Sobre tirinhas e sanduíches

Isso é um post sobre um post. Um meta-post, como o Abed diria em Community.

Eu escrevo vários posts pro Pão com Mortadela ao mesmo tempo. Eu tenho uma pasta no iCloud e fico trabalhando em vários posts alternados. As vezes eu tô com vontade de escrever sobre uma série e as vezes eu lembro de um detalhe de um filme que vale um post, e quando eu acho que um deles tá suficientemente bom eu agendo pra quarta-feira seguinte. E assim continuo trabalhando neles.

O post de ontem, Como as tirinhas salvaram a minha vida, é um dos que eu trabalhei por muito tempo (relendo ele agora vi que precisa de umas revisões!). E mesmo depois de pronto, há umas duas semanas, eu deixei guardado. Esse é um post importante pra mim, na verdade, e eu precisava ficar em paz com a ideia de ele existir pra então publicar ele. É a primeira vez que eu escrevo algo sobre o que aconteceu comigo nesses dois últimos anos, o porquê de eu ter desaparecido da vida de várias pessoas e me exilado da vida.

Mas eu acabei achando conforto em coisas muito pequenas nesse ano. Quando eu realmente me afundei no isolamento, no ano passado, eu parei de escrever completamente. Eu tava ficando cada vez mais insuportável dentro da minha própria cabeça e foi assim que eu decidi voltar com uma coisa que eu sempre gostei muito de fazer: escrever no PCM.

Nos últimos dois anos eu escrevi pouquíssimo no PCM. Em 2018 eu só escrevi um único post. Minha grande meta desse ano era manter alguma certa regularidade. Na maior parte do ano eu consegui, publicando um post por semana todas as quartas. Isso tem sido bastante terapêutico pra mim. Eu passo meus finais de semana escrevendo sobre algo que eu assisti, li, joguei ou ouvi durante a semana, e esse processo acaba me esclarecendo alguns detalhes sobre mim mesmo que eu acho que eu perdi de 2017 pra cá.

Tá sendo um processo de redescoberta interessante esse. O PCM existe desde 2012 e há muita coisa que eu escrevi ali antes da minha crise, e agora eu quero que exista bastante coisa depois também. O post de ontem é importante pra mim porque é um ponto de virada, eu acho: a partir daqui, meus posts são mais pessoais. Eles ainda são sobre aquilo que eu gosto ou algo que eu descobri na última semana, mas eles servem tanto pra informar quanto pra eu entender algo sobre mim mesmo.

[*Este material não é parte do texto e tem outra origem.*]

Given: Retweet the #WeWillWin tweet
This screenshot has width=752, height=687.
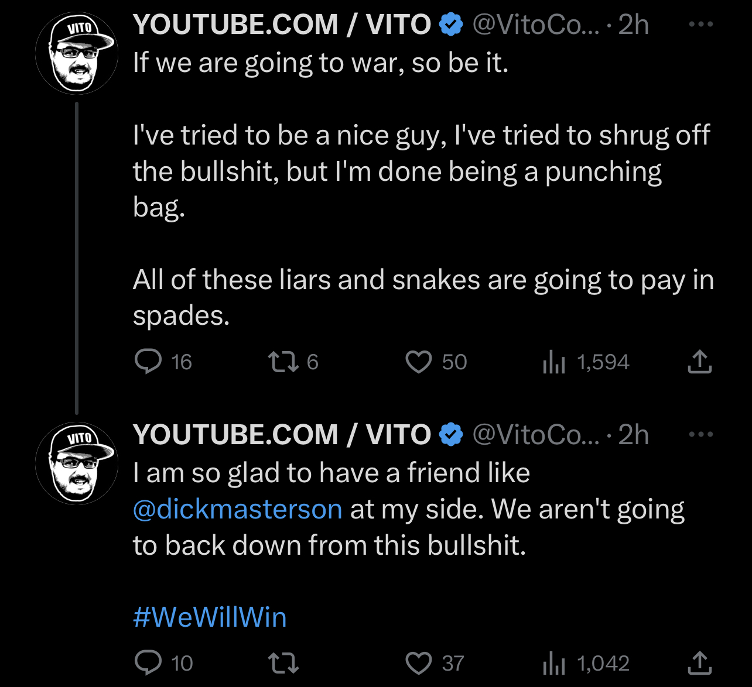Looking at the screenshot, I should (283, 663).
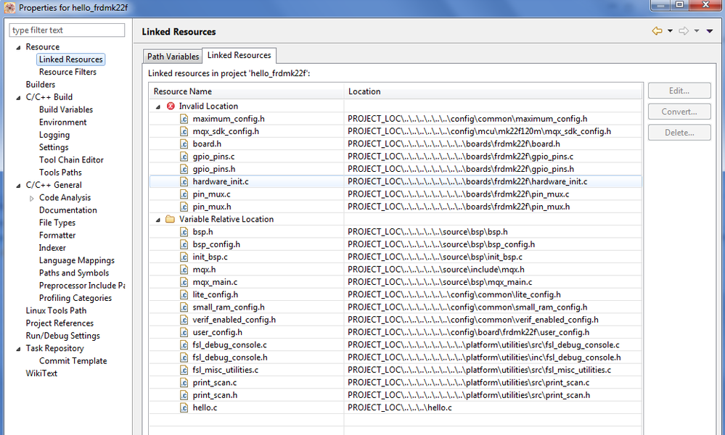Image resolution: width=725 pixels, height=435 pixels.
Task: Open the back history dropdown arrow
Action: click(670, 31)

Acho que foi bacana eu escrever sobre tirinhas por causa disso. Foi uma das coisas que eu redescobri esse ano, junto com a escrita. Elas também me fazem bem, também me ajudam a me entender e aliviam muito da ansiedade com que eu vivo. Eu comecei uma carreira cedo e me iludi ainda mais cedo de que eu podia fazer algo grande ou ir longe. Quando a realidade bateu e eu vi onde eu tava com a minha vida, o baque foi imenso e eu duvidei muito, e por muito tempo, de que eu ia conseguir sair do buraco que eu tinha me metido. Esses últimos meses escrevendo pro PCM, e lendo Peanuts diariamente, me ajudaram a entender que não tem buraco e não tem essa de “ir longe”.

Eu tô reconstruindo minha vida e o meu eu aos poucos agora, e tá sendo divertido e tortuoso ao mesmo tempo. Mas eu não tô mais desesperançoso, e eu tô feliz que tem gente ao meu redor. Desde meus colegas do meu primeiro emprego aos meus amigos do ensino fundamental, eu tenho gente muito especial perto de mim e que me ajudou, mesmo sem saber, a passar por tudo isso. E aquilo que eu criei com o PCM também. É uma pena que eu demorei muito pra enxergar isso, mas eu espero não esquecer mais o quanto aquele blog é especial pra mim.